The American Tour: Masterpieces from the Mideast You’ll Love

Bookstr’s “American Tour” visits the Mideast in this article! Discover book recommendations and poems written by authors from this diverse region.

Author's Corner Diverse Voices Diversity Fiction Recommendations Young Adult
Underground Railroad by Colson Whitehead cover next to Statue of Liberty

The next stop in Bookstr’s “American Tour” series is the Mideast, which includes the states of New York, Pennsylvania, New Jersey, Delaware, and Maryland. This region is home to numerous diverse authors from both the past and present. Authors such as Colson Whitehead and Jason Reynolds tackle themes related to Black experiences in America, and there are also a variety of ground-breaking female authors from the Mideast. Read on to discover a list of ten recommendations written by fantastic authors who call the Mideast home!

But before we start, if you’d like to check out the first article in “The American Tour” series, click here.

1. Leaves of Grass by Walt Whitman

Our first destination in the Mideast is the state of New York! Born in Long Island, poet and author Walt Whitman later moved to Manhattan to begin his career as a journalist. Leaves of Grass, a book of poetry published in 1855, is Whitman’s first creative contribution to the literary field. The book started out with just twelve poems, but Whitman continued to revise Leaves of Grass throughout his life, with the completed work containing over 400 poems. He frequently explores the beauty of nature in many of his works, and Whitman continues to be celebrated by New York today with various activities.

Leaves of Grass by Walt Whitman cover, red background with black outlines in shape of spades

2. “New Colossus” by Emma Lazarus

Also from New York, Emma Lazarus was a Jewish poet and author who wrote during the late nineteenth century. In 1883, she wrote a poem titled “New Colossus” in order to raise money for the pedestal of the Statue of Liberty. “New Colossus” was engraved sixteen years after Lazarus’ death into the famous pedestal, which is still there today.

Statue of Liberty with blue sky and American flag in background

3. Underground Railroad by Colson Whitehead

Switching to a more modern New Yorker, Colson Whitehead currently lives in Brooklyn and recently won a Pulitzer for his novel Underground Railroad. It blends the historical and surrealist genres and is about a fictional enslaved woman named Cora who lives on a cotton plantation in Georgia.
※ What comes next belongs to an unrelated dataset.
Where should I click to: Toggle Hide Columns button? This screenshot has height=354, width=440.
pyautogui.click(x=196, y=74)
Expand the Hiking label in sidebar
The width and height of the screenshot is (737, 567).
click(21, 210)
She meets a new friend and fellow enslaved person, Caesar, who tells her about the Underground Railroad and the freedom it can provide.

Underground Railroad by Colson Whitehead cover, orange background with train tracks circling words

The two decide to risk it all and escape together using the Underground Railroad, which is both metaphorical in the historic sense and surrealist in that it is literally a railway located underneath the South. Cora and Caesar use the Underground Railroad to flee their miserable lives as enslaved individuals and evade the notorious slave catcher Ridgeway, who relentlessly pursues the two.

4. The Autobiography of Alice B. Toklas by Gertrude Stein

Born in Pennsylvania, Gertrude Stein was a notorious figure in Europe. Stein spent the majority of her life in Paris during the Modernist movement and brushed elbows with other famous artists at the time, such as Ernest Hemingway and Pablo Picasso. One of her most well-known books is The Autobiography of Alice B. Toklas, which is actually a biography written by Stein about her longtime lover.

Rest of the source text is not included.